## [Exercise passage]
· · ·

Third, we did not have information on postnatal exposure to SRFs. Especially with outcomes like SUID, inadequate housing may increase the prevalence of bedsharing, unsafe sleeping environments, and secondhand marijuana or tobacco smoke, which are all risk factors for SUID and cannot be accounted for in this study [44]. This limited our ability to make conclusions about the effect of maternal HRSN versus infant HRSN on infant outcomes. Conversely, given the extensive housing and economic resources available to pregnant people and families in California [45], it is possible that many infants with prenatal HRSN experienced more favorable postnatal environments, which would serve as a protective factor against poor health outcomes in infancy and beyond.
Despite these limitations, a strength of this study is the use of a population-based administrative cohort of California births. The study population was diverse with respect to race and ethnicity, socioeconomic status, and geographic region. The large size of the sample allowed for robust estimations of the temporal trends in ICD social code use in the state, an important first step in increasing SRF screening and documentation during pregnancy.

· · ·

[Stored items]
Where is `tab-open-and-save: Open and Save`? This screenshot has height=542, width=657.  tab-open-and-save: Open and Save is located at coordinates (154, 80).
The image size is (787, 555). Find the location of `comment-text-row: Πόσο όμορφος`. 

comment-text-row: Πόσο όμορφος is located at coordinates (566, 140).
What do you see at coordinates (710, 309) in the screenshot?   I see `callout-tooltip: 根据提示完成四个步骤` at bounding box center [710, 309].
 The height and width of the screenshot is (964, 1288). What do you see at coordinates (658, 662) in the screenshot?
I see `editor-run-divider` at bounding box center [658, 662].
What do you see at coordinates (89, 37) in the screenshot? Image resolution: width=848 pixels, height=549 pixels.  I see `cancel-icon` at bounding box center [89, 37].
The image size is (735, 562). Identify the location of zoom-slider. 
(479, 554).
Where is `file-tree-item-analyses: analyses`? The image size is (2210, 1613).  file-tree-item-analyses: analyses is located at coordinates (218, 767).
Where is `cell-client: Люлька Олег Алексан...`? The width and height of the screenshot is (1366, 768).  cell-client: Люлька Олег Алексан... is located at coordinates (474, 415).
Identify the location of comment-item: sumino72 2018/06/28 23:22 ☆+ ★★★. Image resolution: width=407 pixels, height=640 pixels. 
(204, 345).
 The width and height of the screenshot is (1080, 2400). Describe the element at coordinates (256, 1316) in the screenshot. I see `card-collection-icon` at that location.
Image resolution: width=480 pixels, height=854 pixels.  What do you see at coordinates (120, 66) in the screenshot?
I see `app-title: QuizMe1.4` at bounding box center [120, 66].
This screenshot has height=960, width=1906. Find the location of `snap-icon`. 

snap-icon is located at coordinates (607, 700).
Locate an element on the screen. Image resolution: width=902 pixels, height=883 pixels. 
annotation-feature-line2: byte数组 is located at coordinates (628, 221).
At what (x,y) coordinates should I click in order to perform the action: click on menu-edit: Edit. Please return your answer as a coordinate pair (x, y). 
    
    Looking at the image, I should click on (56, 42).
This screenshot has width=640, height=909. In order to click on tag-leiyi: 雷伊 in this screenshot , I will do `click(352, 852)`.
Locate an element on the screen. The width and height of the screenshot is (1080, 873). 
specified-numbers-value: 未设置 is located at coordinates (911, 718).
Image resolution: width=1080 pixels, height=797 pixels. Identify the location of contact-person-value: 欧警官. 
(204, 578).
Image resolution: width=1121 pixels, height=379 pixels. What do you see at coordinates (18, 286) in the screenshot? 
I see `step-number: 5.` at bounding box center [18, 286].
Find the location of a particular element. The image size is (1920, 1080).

· · ·

## [What is being asked]
In the study passage, what is named as a strength of the study despite its limitations?

## [Reply to the task]
Its use of a population-based administrative cohort of California births.